What this task involves: Please copy out the passage about UNICEF's #WakeUpCall selfie campaign, word for word and in full.

Page excerpt:

It seems like every charity is taking to social media to become the next Ice Bucket Challenge. But when does it become too much?
Writing for The Guardian, Hadley Freeman explains that while she gritted her teeth through the #NoMakeUpSelfie craze and of course, the #IceBucketChallenge, the latest trend in celebrity “slacktivism” is just too much for her.
It’s organized by UNICEF, and called the #WakeUpCall selfie.
In this social media campaign, celebrities take a photo of themselves, sometimes a video, when they wake up first thing in the morning. The point is to start a “Wake Up Call” for Syria.
When you post the #WakeUpCall selfie, you are tasked with making a donation, posting your photo with the caption Text SYRIA To 70007 to donate, and nominate three others.
In her words:
A photo of Jeremy Clarkson in bed first thing in the morning does not make me want to give to Unicef’s Syria emergency appeal.

Recorded data:
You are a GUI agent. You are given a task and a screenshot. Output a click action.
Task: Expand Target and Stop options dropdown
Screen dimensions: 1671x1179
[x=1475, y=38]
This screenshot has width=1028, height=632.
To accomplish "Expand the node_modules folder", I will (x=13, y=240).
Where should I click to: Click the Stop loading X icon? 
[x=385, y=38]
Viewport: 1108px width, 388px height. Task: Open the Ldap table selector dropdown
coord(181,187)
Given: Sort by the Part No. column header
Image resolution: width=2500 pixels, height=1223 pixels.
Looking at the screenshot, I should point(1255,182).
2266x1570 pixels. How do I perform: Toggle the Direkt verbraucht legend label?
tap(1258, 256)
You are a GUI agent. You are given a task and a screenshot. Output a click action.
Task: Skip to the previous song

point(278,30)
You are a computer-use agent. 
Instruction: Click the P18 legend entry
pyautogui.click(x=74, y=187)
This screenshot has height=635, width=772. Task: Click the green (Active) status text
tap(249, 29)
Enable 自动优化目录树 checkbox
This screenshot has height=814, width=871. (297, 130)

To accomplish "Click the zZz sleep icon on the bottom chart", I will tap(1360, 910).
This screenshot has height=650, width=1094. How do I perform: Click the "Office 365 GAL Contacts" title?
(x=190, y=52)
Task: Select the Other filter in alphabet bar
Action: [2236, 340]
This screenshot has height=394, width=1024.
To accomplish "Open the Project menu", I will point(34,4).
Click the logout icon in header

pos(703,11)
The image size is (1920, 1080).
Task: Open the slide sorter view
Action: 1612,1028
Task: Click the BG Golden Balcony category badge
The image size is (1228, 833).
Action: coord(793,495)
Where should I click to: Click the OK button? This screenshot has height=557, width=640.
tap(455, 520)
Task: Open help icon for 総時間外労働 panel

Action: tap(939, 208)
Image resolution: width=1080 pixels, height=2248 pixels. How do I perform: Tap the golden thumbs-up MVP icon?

Finished exercise:
It seems like every charity is taking to social media to become the next Ice Bucket Challenge. But when does it become too much?
Writing for The Guardian, Hadley Freeman explains that while she gritted her teeth through the #NoMakeUpSelfie craze and of course, the #IceBucketChallenge, the latest trend in celebrity “slacktivism” is just too much for her.
It’s organized by UNICEF, and called the #WakeUpCall selfie.
In this social media campaign, celebrities take a photo of themselves, sometimes a video, when they wake up first thing in the morning. The point is to start a “Wake Up Call” for Syria.
When you post the #WakeUpCall selfie, you are tasked with making a donation, posting your photo with the caption Text SYRIA To 70007 to donate, and nominate three others.
In her words:
A photo of Jeremy Clarkson in bed first thing in the morning does not make me want to give to Unicef’s Syria emergency appeal.